An optical thermometer (thermal sensor tip, experimental group) was inserted in the RGCs-5. The thermometer probe tip was precisely located inside the cell pellet (Fig. S5) and were placed at the center of AC coil to apply the AC magnetic field for MNFH. The τR from AC magnetic field (AC heating stress) during MNFH was changed by controlling the D value of AC magnetic field in RGCs-5. The D value was defined as the ratio of the τH to the heat repetition interval (HRI = τH + τR), as shown in Fig. 1(b). The D value was controlled from 25% (0.25) to 100% (1) by tuning the Happl (τH: 170 Oe and τR: 100 Oe) at the fixed fappl of 140 kHz during MNFH. RGCs-5 pellets without T-Mn0.5Zn0.5Fe2O4@PEG nanoparticles were also prepared as a control group, and they were undergone the same AC magnetic field conditions as the experimental group done.

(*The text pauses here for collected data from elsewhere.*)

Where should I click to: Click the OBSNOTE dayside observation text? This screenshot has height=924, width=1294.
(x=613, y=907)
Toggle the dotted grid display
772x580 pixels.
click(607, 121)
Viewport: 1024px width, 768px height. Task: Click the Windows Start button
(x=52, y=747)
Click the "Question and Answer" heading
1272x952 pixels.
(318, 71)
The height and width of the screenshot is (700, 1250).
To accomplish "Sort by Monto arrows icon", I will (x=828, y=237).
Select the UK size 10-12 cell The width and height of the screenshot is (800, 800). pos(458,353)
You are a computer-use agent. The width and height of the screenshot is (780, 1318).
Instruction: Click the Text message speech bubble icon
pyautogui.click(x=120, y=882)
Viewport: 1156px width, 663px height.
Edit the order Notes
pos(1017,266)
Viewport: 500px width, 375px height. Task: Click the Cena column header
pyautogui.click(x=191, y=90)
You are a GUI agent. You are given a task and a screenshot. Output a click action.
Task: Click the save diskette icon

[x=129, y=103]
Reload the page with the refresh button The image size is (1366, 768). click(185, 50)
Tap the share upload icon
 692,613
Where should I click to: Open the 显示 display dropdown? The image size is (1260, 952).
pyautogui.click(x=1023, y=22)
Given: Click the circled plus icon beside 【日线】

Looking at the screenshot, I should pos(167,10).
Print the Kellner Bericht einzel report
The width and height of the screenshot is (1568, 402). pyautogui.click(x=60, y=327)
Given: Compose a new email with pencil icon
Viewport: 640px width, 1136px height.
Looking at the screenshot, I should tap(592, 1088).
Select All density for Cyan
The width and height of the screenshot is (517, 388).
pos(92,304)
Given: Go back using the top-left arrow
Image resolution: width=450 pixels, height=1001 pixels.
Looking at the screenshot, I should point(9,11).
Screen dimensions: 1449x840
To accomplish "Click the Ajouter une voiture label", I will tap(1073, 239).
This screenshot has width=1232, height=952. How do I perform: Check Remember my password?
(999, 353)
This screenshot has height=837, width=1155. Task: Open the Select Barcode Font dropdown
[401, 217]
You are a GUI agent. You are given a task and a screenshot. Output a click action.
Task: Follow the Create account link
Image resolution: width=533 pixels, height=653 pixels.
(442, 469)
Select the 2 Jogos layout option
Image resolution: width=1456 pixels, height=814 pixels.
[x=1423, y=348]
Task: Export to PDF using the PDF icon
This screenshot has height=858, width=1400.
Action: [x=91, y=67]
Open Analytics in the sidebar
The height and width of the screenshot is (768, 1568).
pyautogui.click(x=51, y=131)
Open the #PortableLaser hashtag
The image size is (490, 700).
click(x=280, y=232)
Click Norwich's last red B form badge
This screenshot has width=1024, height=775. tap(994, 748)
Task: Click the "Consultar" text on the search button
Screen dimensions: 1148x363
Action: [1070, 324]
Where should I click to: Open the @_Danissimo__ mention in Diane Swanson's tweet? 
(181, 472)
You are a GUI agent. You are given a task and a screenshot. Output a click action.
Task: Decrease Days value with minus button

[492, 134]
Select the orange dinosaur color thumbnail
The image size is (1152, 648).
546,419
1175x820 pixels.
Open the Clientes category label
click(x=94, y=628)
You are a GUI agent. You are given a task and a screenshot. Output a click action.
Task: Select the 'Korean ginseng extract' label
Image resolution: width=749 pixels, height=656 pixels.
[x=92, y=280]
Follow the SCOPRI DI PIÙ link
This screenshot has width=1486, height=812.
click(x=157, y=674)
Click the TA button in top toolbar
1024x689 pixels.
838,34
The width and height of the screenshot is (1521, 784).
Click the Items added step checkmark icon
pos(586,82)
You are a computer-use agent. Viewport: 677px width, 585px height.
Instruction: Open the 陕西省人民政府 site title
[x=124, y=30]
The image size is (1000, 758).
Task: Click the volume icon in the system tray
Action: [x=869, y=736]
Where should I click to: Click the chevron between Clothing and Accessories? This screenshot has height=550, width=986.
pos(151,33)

Induction and Identification of HSP72

At 24 hours after MNFH, the RGCs-5 were fixed in 10% formaldehyde for 10 min, and then the fixed RGCs-5 were washed with PBS-20 three times. In order to identify the induction of HSP72 and to study the induction behavior at the intercellular level, the RGCs incubated with nanofluid were collected in a microcentrifuge tube and centrifuged to form a cell pellet. The microcentrifuge tube containing the RGCs pellet was immersed in a hot water bath to make the temperature of RGCs with nanofluids keep in the range of 36 ~ 37 °C. the microcentrifuge tube with an optical thermometer inserted in the RGCs was placed at the center of AC coil to apply AC magnetic field. The heating up rate of “AC magnetically-induced heating stress” of the nanofluids in RGCs was controlled by changing the strength of Happl in the biologically and physiologically safe range of 120 Oe (Happl·f = 1.34 × 109 A m−1 s−1) ~ 160 Oe (Happl·fappl = 1.78 × 109 A m−1 s−1) at the fixed frequency of 140 kHz. The TAC,mag of RGCs with nanofluids during HSPs induction process was kept at the temperature of 40.5 °C ± 0.3 °C for 900 sec. The induction of HSP72 in the RGCs-5 was confirmed by staining the cells. The HSP72 were stained by Anti-HSP72 (primary antibody, Enzo life sciences, USA) and Alexa fluor 488 goat anti-mouse IgG (secondary antibody, FITC, Fluorescein isothiocyanate, Life technologies, USA), and the nucleus were stained by DAPI (4′,6-diamidino-2-phenylindole, Sigma, USA). An Olympus IX51 microscope (OLYMPUS CORPORATION, Tokyo, Japan) was used at 400x magnification for image acquisition. Images were recorded with an DFC500 high-resolution digital camera and processed using LAS (LEICA Application Suite) ver 4.2 software (LEICA Company, Wetzlar, Germany). The induced HSP72 were also identified by employing Western blot analysis. For Western blot analysis, the collected RGCs-5 were lysed using a lysis buffer (Intron Biotechnology, Korea) and loaded onto a 10% SDS-polyacrylamide gel. Subsequently, they were transferred to Polyvinylidene fluoride membrane. The membrane was blocked by non-fat dry milk and incubated with primary antibody (1:1000, Enzo Lifesciences, USA) and ß-actin antibody (1:1000, Sigma, USA). The membrane was washed with a Tris-buffered saline containing 0.1% Tween-20 and incubated in a goat anti-mouse IgG (1:5000, Santa Cruz, USA). The immunoblotting bands were detected by West-zol detection system (Intron Biotechnology, Korea)

Statistical Analysis

The efficiency and cell death rate data were expressed with mean values along with standard deviations from at least three repetitive experiments. The statistical analysis was done using Prism software 7.0 (GraphPad Software, Inc., San Diego, CA), and student’s t-test were used to compare the data in groups. (*Represents P < 0.05) All the experiments were repeated on separate days, and the data shown in this study are representative of all the repetitions.